▶ Exercise goal
Your answer must be the lines from the one containing "Task: Open the DOpus4 desktop icon" through the last line below, copied exactly, with no pictures.

====== Task material

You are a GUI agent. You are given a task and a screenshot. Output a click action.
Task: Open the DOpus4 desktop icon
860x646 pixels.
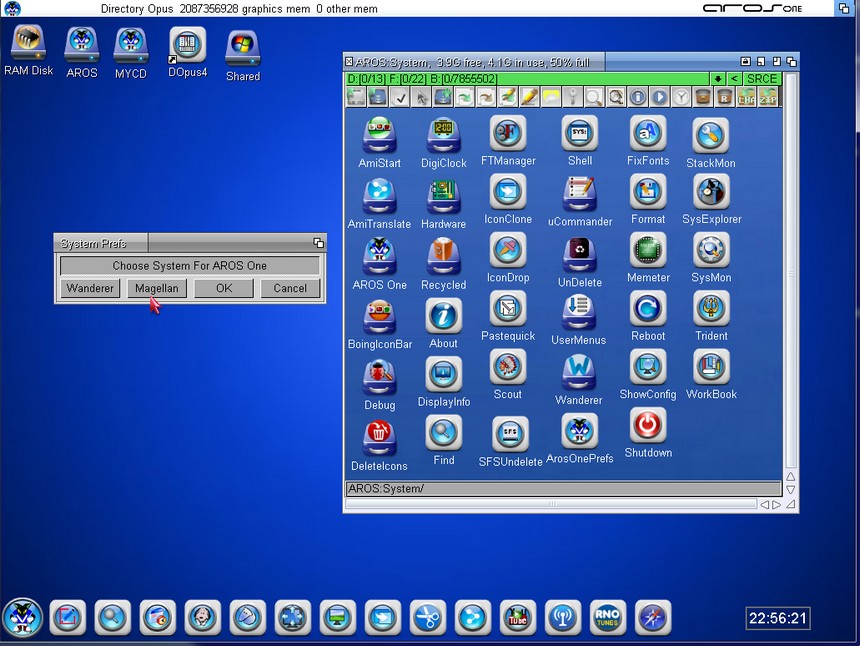(187, 46)
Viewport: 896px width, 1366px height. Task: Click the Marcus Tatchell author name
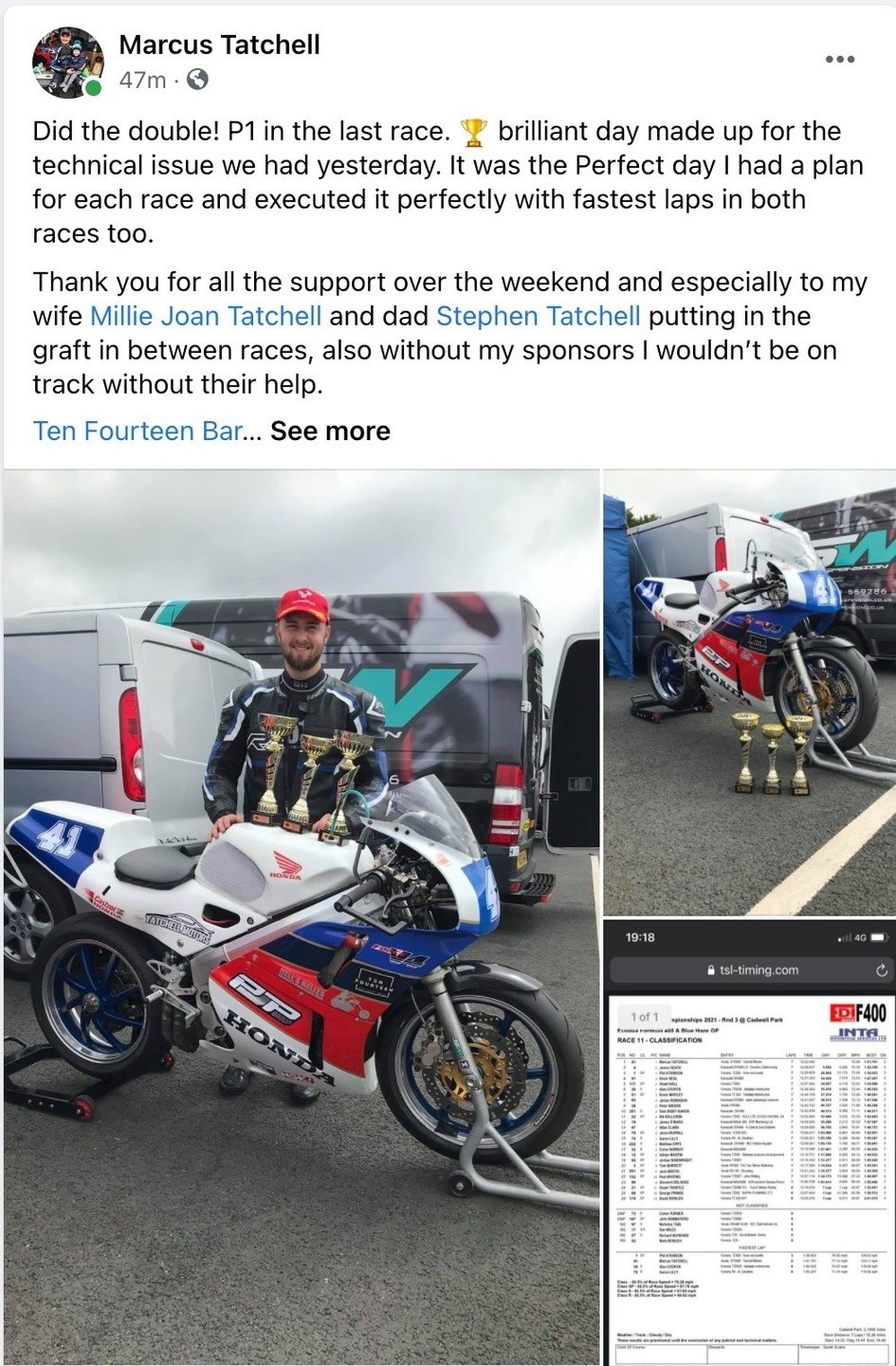click(219, 45)
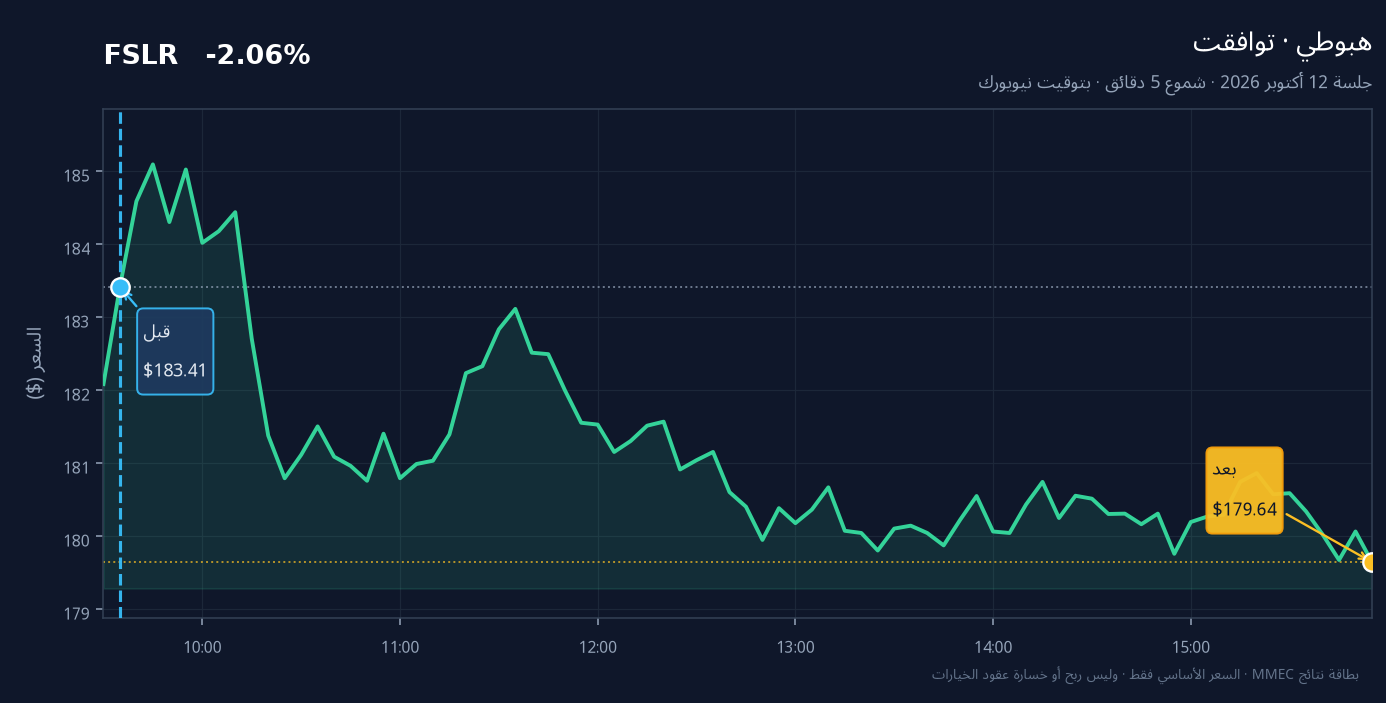The height and width of the screenshot is (703, 1386).
Task: Click the blue entry marker dot
Action: coord(120,288)
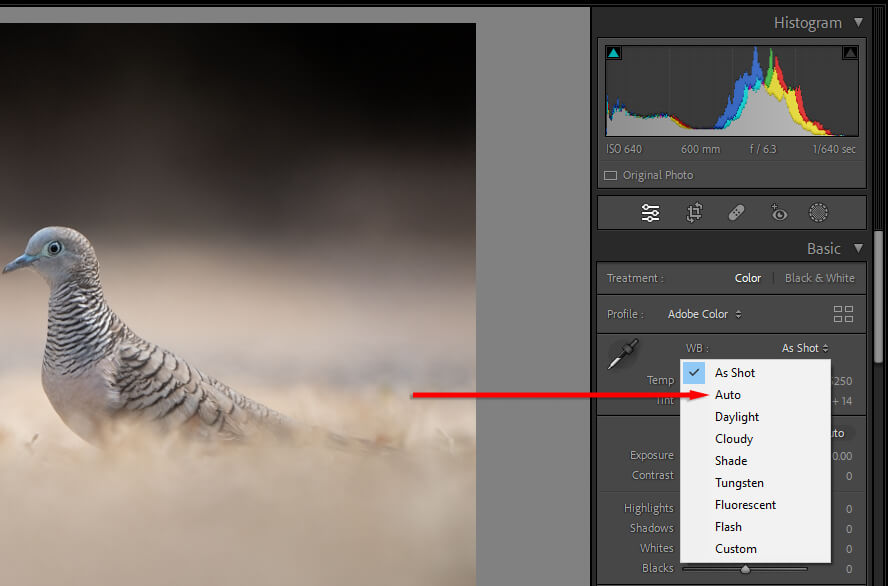888x586 pixels.
Task: Select the Color treatment option
Action: [x=748, y=278]
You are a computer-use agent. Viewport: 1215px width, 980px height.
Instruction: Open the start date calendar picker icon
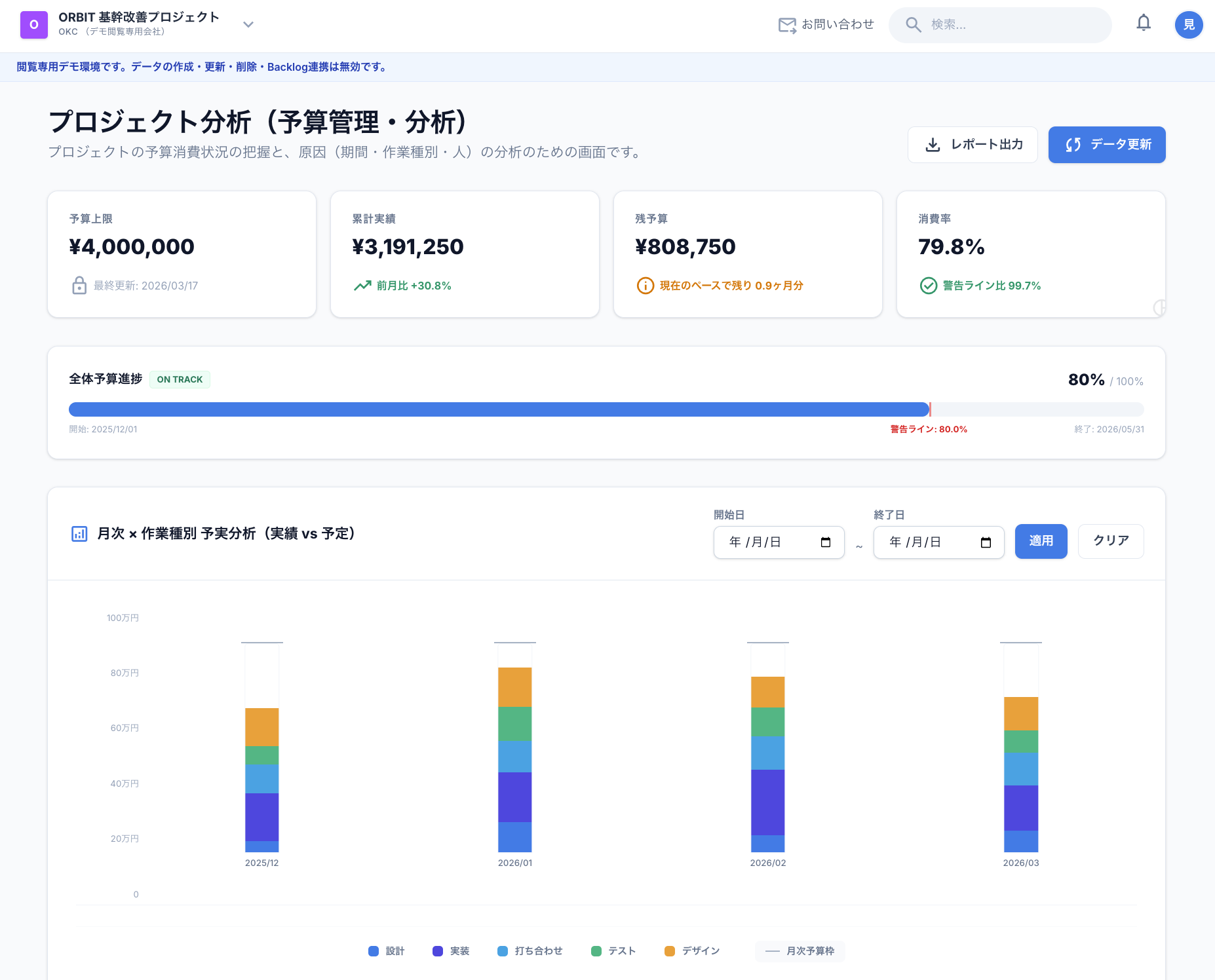[x=826, y=542]
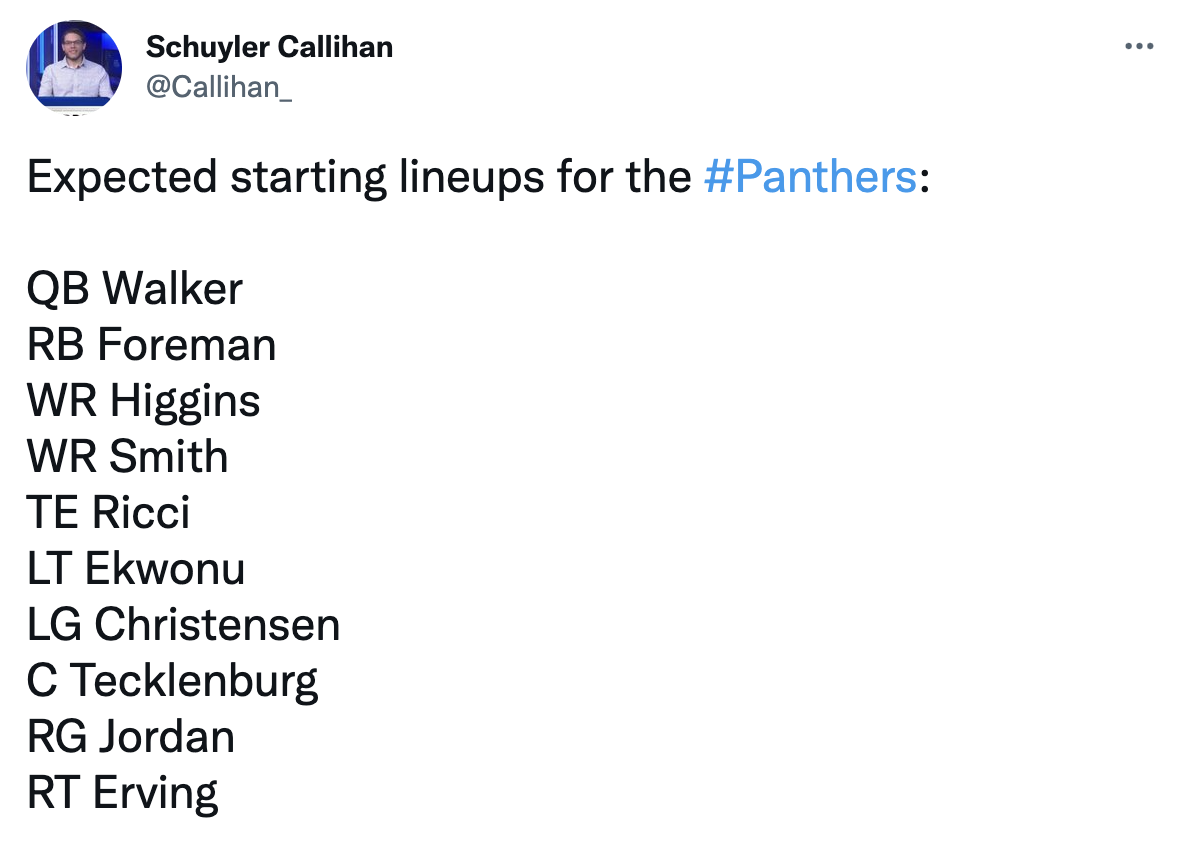
Task: Click the colon after the #Panthers hashtag
Action: coord(924,177)
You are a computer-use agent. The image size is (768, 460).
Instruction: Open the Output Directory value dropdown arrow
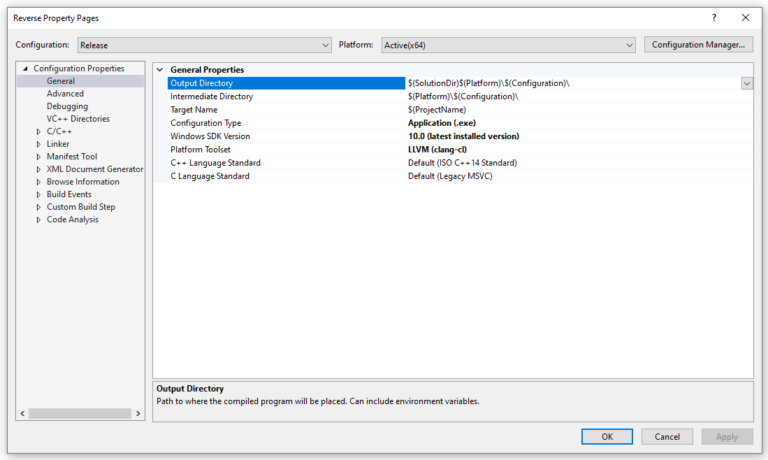746,84
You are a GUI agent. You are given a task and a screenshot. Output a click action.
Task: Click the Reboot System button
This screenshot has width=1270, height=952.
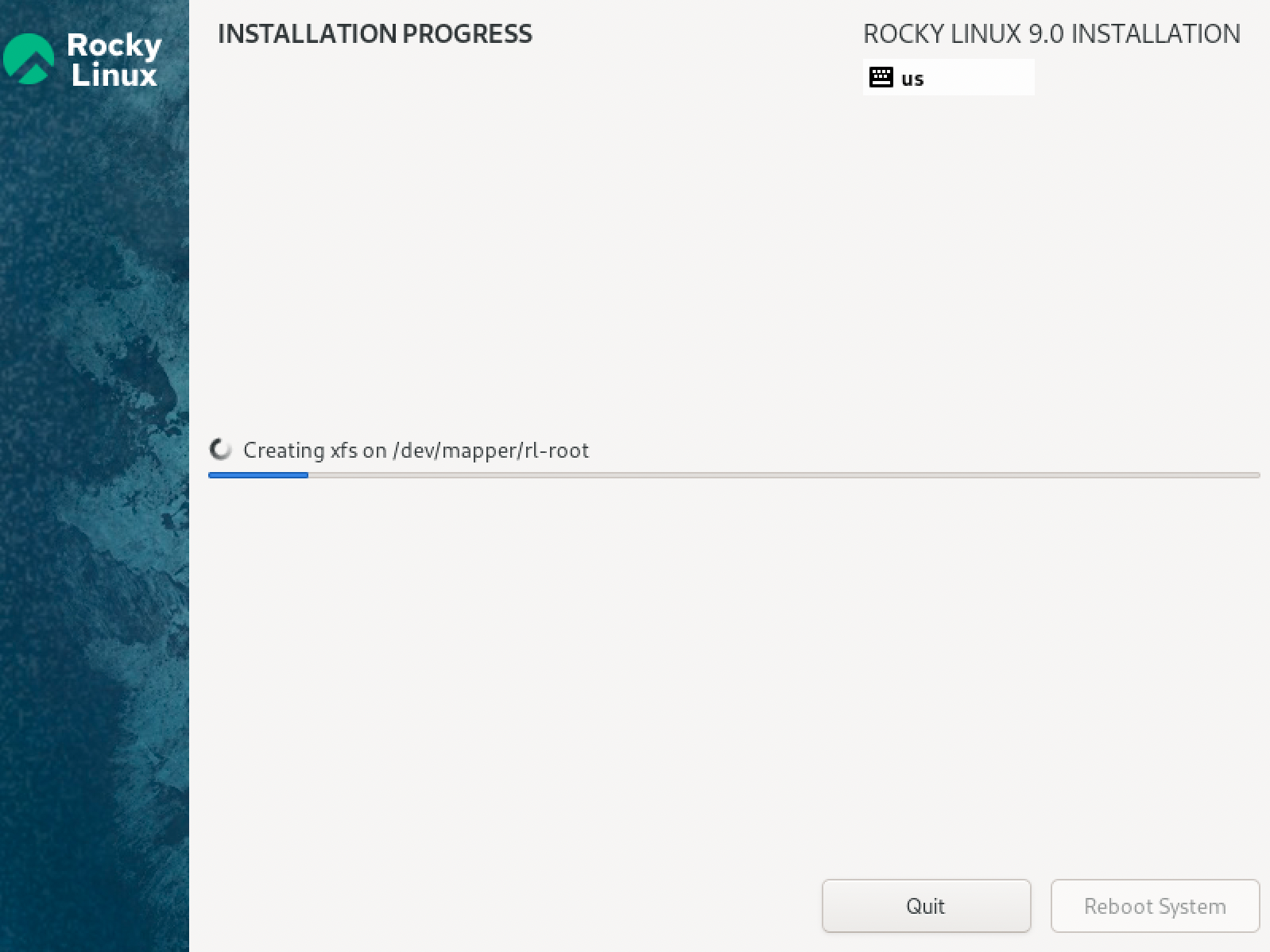pos(1155,906)
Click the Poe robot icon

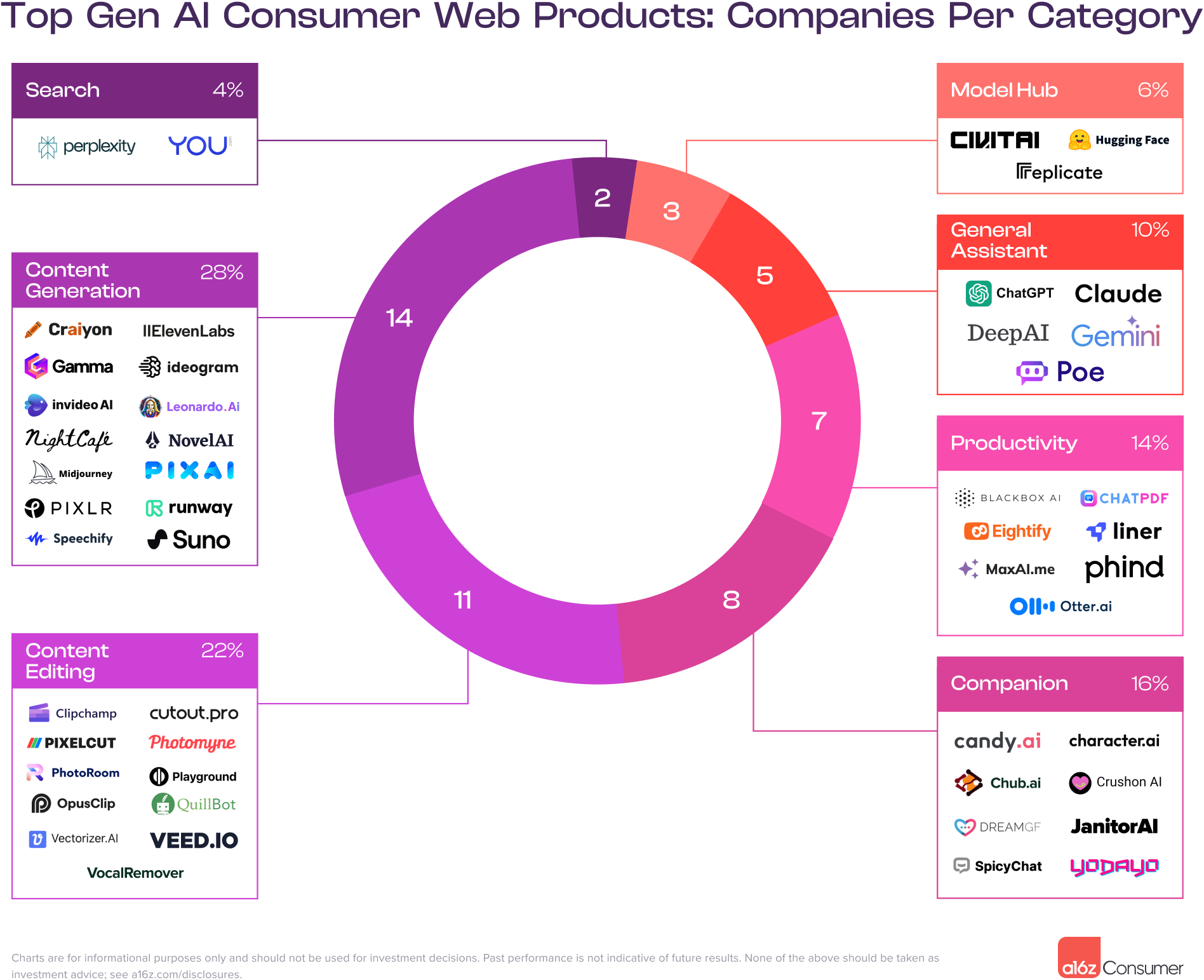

============

▶ Answer
Task: Open the DOpus4 desktop icon
860x646 pixels.
(187, 46)
Viewport: 896px width, 1366px height. Task: Click the Marcus Tatchell author name
click(219, 45)
The height and width of the screenshot is (703, 1386).
Task: Click the blue entry marker dot
Action: coord(120,288)
888x586 pixels.
Task: Select the Color treatment option
Action: [x=748, y=278]
You are a computer-use agent. Viewport: 1215px width, 980px height.
Instruction: Open the start date calendar picker icon
[x=826, y=542]
Task: Click the colon after the #Panthers hashtag
Action: coord(924,177)
You are a computer-use agent. The image size is (768, 460).
Instruction: Open the Output Directory value dropdown arrow
746,84
You are a GUI agent. You are given a task and a screenshot. Output a click action.
Task: Click the Reboot System button
This screenshot has width=1270, height=952.
pos(1155,906)
Click the Poe robot icon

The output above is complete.